Cohabitation doesn't cause divorce after all


What I am trying to understand is the following paragraphs:

Previous studies compared the divorced rates of couples who cohabited with those who didn’t by using the age of marriage. Kuperberg did something new: She compared the relationships using the date of first moving in together. That date, she reasoned, is when a couple really takes on the roles of marriage, regardless of whether they have a legal certificate.

Using this method, she found no link between whether people had cohabited before marriage and their rate of divorce. The turning point in age for picking a life partner seems to be about 23, Kuperberg said.


What those paragraphs mean is that, essentially, the author has used a “fudge factor” by taking the date of “moving in together” (what an ugly euphemism :() as the starting date for the marriage, rather than the date of the actual marriage.

This is, of course, intellectually dishonest. If they meant to get married, they would - uh - get married, not “move in together”.

That said, even if this study is true, it doesn’t prove a thing.

We need to stop using the consequentialist ethics of the modern world.

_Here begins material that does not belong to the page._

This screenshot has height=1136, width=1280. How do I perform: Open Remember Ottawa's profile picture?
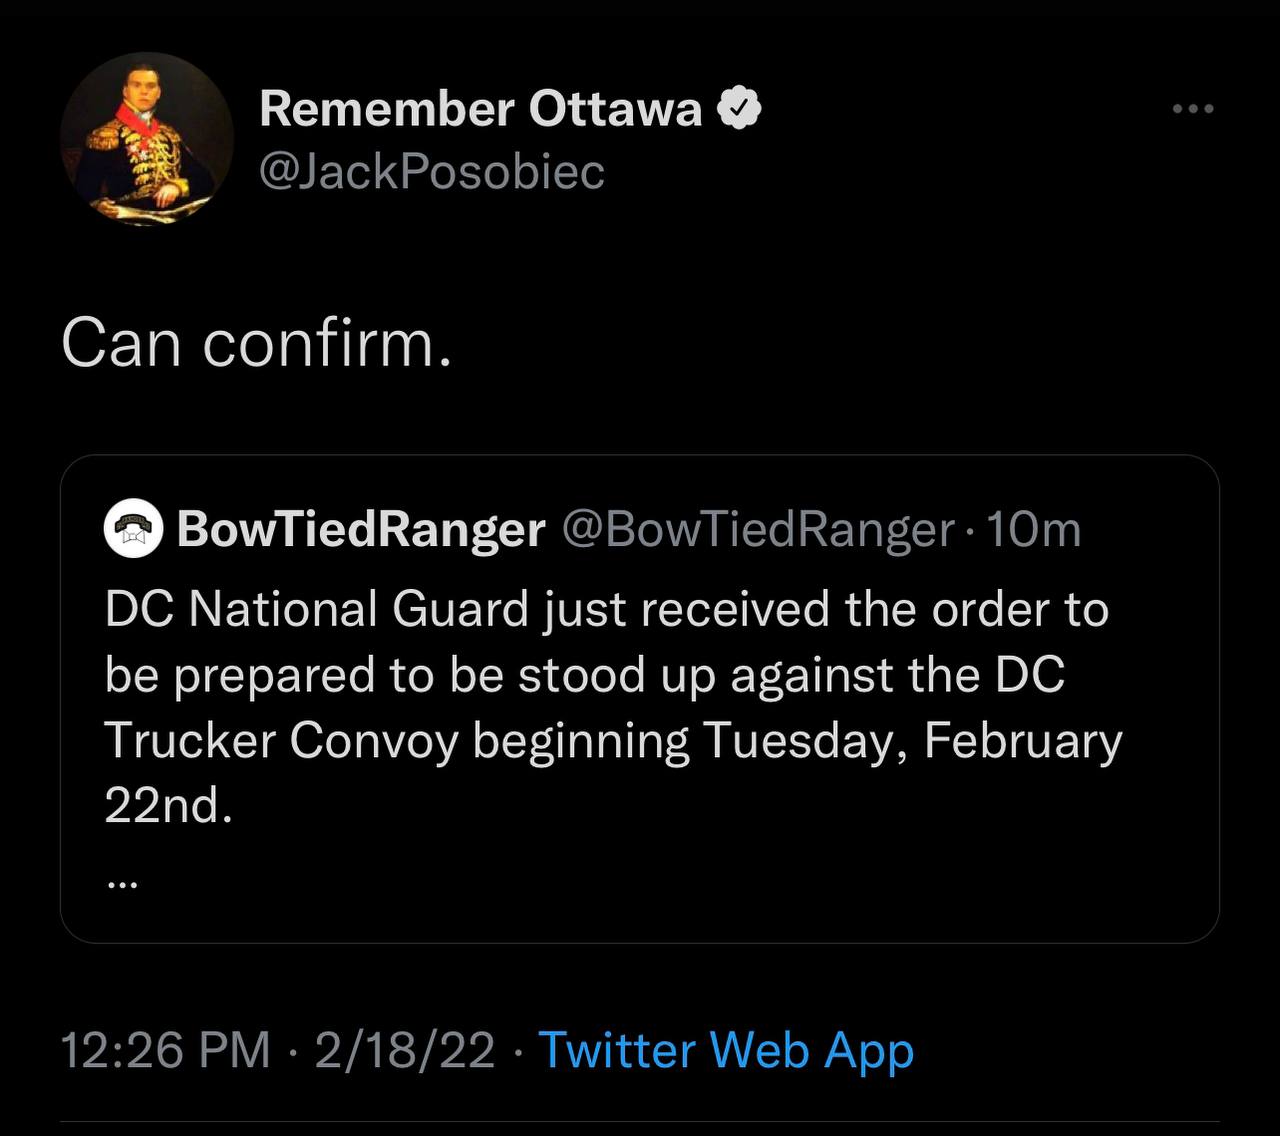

For too long, we’ve been arguing that “Contraception is wrong because some contraceptives cause abortion” or “Cohabitation is wrong because it leads to unstable marriages and divorce”. Both those statements are true, but they are secondary arguments - open to being refuted by dubious “research” like the above - and they fail to get to the heart of the matter.

Contraception is a sin. Fornication is a sin. This remains true even if a thousand scientists publish papers saying that contraception and fornication make for “happier” marriages. Being “happy” will not set us free - the Truth will.


As RPRPsych said, the morality of cohabitation and the pre-marital sex invariably associated with that is immoral independent of its statistical effect on marital stability. That being said, it’s often the sex that blinds cohabiting couples because the body releases chemicals during sexual activity that attach a person to the sexual attentee of the individual. This why people get addicted to impersonal porn. In a marriage, the body’s physiology serves to fortify a relationship that properly should have been evaluated without the chemical influence. Thus, pre-marital sex can lead to blinded decisions when it comes to choosing a suitable mate because reason is forfeited in exchange for a chemical addiction. Also, the insinuation that comparison of cohabitors vs. non-cohabitors is measured based on length of marriage is also not quite true. For instance, there are studies that show out of divorced women, 81.8% had engaged in pre-marital sex as opposed to 17.8% who remained abstinent and did not cohabitate.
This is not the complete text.